** Given passage **
%%
Key Scene is a new feature series on entertainment.ie where we look at a key scene from movies, how it locks into the overall story, and why it works so well that we're talking about still to this day.

Like so much of Quentin Tarantino's work, it's so heavily stamped with his own voice that even if it's in the hands of another director, it stills comes effortlessly out of the page. The interrogation scene from 'True Romance', in which Christopher Walken's almost-caricature of a mobster questions Dennis Hopper, is a perfect example.

The setup of the scene is straightforward and direct, not unlike 'Reservoir Dogs'. It's one person captured, another person probing, the two circling one another, and the dynamics of power bouncing between them. If you compare it to 'Reservoir Dogs', there's a natural progression to it.

Christopher Walken's unique speech pattern works wonderfully in the scene, breaking up the long lines of dialogue with a glance, an overstated gesture, even just a blank stare. Dennis Hopper, on the other hand, simply unloads what he has to say with a kind of acquiescence in his fate. He knows he's dead, so how does he go about it?

It's hard to watch Dennis Hopper repeatedly use racial slurs throughout the speech, and more pointedly, that he's using the racial miscegenation of Sicilians as a way to piss them off. Not only that, but it's also only partially correct.

The first Muslim conquest of Sicily happened in 827AD, and by 902AD, the entire island was under their control. By 1091, however, the Norman conquest of Sicily had driven the Moors from controlling the island. By the 13th century, Moors were deported from Sicily to Italy itself.

Yet the term 'Moors' has no real ethnological value, and it merely refers to European Muslims, or North African Berbers who had travelled and conquered parts of Spain, Italy, Malta, Morocco, Tunisia and Libya. Moors was effectively a name bestowed upon them by Europeans, not the other way around.
%%
[Data listing]
%%
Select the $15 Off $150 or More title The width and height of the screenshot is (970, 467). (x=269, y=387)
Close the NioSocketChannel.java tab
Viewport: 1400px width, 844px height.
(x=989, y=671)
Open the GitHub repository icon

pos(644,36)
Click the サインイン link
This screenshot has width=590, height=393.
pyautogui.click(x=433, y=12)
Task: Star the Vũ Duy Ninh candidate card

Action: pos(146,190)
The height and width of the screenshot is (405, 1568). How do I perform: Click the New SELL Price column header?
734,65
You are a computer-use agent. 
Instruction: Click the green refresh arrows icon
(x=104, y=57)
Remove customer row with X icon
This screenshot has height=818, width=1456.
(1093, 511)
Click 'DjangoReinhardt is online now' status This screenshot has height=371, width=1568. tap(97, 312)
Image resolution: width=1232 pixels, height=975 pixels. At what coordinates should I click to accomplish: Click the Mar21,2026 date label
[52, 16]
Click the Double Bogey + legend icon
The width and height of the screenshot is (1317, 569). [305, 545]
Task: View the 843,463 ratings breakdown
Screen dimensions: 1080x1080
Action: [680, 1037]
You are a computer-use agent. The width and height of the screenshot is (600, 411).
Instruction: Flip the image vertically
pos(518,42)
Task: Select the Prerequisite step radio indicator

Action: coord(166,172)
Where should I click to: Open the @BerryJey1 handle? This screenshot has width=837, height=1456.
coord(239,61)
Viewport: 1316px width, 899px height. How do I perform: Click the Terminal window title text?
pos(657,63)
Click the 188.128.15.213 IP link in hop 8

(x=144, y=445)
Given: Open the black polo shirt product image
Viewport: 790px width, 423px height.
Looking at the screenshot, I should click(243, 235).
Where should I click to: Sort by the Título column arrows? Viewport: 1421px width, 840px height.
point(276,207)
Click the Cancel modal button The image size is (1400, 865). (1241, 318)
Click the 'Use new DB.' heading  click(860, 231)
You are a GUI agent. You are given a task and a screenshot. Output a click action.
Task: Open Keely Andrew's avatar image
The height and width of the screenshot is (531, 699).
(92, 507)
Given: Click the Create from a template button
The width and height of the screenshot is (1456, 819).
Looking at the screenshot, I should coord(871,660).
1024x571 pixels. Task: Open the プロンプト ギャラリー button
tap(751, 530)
%%
** Exercise aim **
Write what comes next in the article on the True Romance interrogation scene, starting after its final sentence. The listing has no connection to the article on the True Romance interrogation scene.

** Answer to this task **
Tarantino claimed in an interview for the DVD commentary of the scene that he heard the whole story from a former roommate of his, who was black. "I had heard that whole speech about the Sicilians a long time ago, from a black guy living in my house. One day I was talking with a friend who was Sicilian and I just started telling that speech." Walken and Hopper, meanwhile, improvised the eggplant / cantaloupe beat of the scene.

The scene itself folds into 'True Romance' in how heightened and almost post-modern it is. Walken's performance is so obvious and so clearly over-the-top. The use of Léo Delibes' composition 'The Flower Duet', the exaggerated gunshot sounds, it's all part and parcel of how heightened 'True Romance' is.

Even the way in which Tony Scott films it plays into that heightened sense, all backlight and quick cuts when it moves from dialogue into action. It exists in this accentuated space where reality is a dot on the horizon, and where gangsters go around wearing hats, giving long-winded speeches about people's lies, and all of it done with symphony music playing in the background.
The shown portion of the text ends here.